Po minucie Edward, wydawało się, podjął decyzję.
– Nie myśl o mnie bardzo źle, Em – poprosił błagalnie. – Po prostu nie czuję się na siłach z nim spotkać, zaakceptować go jako kuzyna, zanim sąd nie każe mi tego zrobić. Zostaw mi nadzieję na cud, który dowiedzie, że się mylisz.
– Edwardzie… – zaczęła, rozbrojona jego smutnym uśmiechem, lecz zaraz urwała. Doprawdy, nic nie mogła powiedzieć, co złagodziłoby jego ból.

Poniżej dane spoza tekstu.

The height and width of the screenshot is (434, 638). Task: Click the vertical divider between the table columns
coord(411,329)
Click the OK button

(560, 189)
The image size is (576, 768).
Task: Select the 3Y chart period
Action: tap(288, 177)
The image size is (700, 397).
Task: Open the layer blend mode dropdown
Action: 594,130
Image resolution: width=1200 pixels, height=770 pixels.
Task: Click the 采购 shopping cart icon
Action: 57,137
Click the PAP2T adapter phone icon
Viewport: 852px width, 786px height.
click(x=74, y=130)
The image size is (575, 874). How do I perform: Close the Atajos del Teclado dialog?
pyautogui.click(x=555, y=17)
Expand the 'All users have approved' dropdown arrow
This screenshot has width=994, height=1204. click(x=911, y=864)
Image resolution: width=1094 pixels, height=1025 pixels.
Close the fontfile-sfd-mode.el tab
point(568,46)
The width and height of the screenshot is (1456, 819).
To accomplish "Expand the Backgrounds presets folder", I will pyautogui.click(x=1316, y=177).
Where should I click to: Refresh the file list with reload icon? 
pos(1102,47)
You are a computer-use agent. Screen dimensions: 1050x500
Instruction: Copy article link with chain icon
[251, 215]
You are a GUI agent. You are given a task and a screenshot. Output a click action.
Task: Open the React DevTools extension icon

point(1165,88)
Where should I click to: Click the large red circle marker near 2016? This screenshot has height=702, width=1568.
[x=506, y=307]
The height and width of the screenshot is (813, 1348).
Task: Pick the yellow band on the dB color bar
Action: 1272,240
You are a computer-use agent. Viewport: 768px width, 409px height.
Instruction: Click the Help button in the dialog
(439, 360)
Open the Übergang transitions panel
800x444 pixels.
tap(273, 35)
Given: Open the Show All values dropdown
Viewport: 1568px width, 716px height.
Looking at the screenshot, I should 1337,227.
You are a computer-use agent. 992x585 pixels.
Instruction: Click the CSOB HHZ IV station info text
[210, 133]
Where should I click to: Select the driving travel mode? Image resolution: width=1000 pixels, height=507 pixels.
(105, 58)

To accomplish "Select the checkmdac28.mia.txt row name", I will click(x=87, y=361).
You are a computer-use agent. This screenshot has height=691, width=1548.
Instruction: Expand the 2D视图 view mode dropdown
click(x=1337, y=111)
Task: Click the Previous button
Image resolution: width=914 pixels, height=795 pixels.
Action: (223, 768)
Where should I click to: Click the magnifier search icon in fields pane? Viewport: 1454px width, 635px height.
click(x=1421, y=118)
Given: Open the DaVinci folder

– Czy przebaczysz mi, że trochę cię zaniedbam? To nie potrwa długo. W końcu ustalili datę przesłuchania, dokładnie od dziś za tydzień. Mam nadzieję, że do tego czasu pogodzę się z tym, co się stało i będę w stanie spotkać się z człowiekiem, który, jak mówisz, jest moim kuzynem. Do tego czasy jednakże…
Emily powiedziała, że oczywiście, rozumie. Co innego jej pozostało? Jednakże kiedy patrzyła, jak odchodzi, wciąż ze spuszczonymi ramionami, zastanawiała się, co ma mu powiedzieć za tydzień – za tydzień gotowy był w końcu ogłosić ich zaręczyny. Podczas gdy ona zupełnie nie była gotowa.
Rozdział dziesiąty
Przewidywania Emily, że jeśli Tony zostanie zaakceptowany publicznie przez choćby jedną osobę, inne również wystąpią, by go poprzeć – okazały się słuszne. Część towarzystwa wciąż jeszcze traktowała go z wielkim sceptyzmem, paru przeczyło nawet, że jest tym, kim twierdził, że jest. Ale nikt już nie wstydził się pokazać z nim publicznie. Zaproszenia, składane za pośrednictwem Meritonów, sypały się jedno za drugim.
Jednym z pierwszych było zaproszenie od lady Castlereagh. Wyjazd cara, poważnie odciążył jej gospodarstwo. Zmniejszyła się nie tylko presja towarzyska – naciski dyplomatów wciąż oczekujących czegoś od jej męża zniknęły razem z rosyjskim imperatorem.
Emily szczęśliwa była, widząc swoją matkę chrzestną, wielce zafascynowaną opowieścią Tony'ego, w lepszej kondycji. Spotkanie przy herbacie było miłe i intymne. Zaproszeni byli nie tylko Meritonowie, Tony i jego przyjaciel, kapitan von Hottendorf. Tutaj w końcu Emily przestała denerwować się prezentacją i akceptacją Tony'ego, odczuwała jedynie zwykłe pragnienie, by ci ludzie, których lubiła najbardziej, polubili się też między sobą.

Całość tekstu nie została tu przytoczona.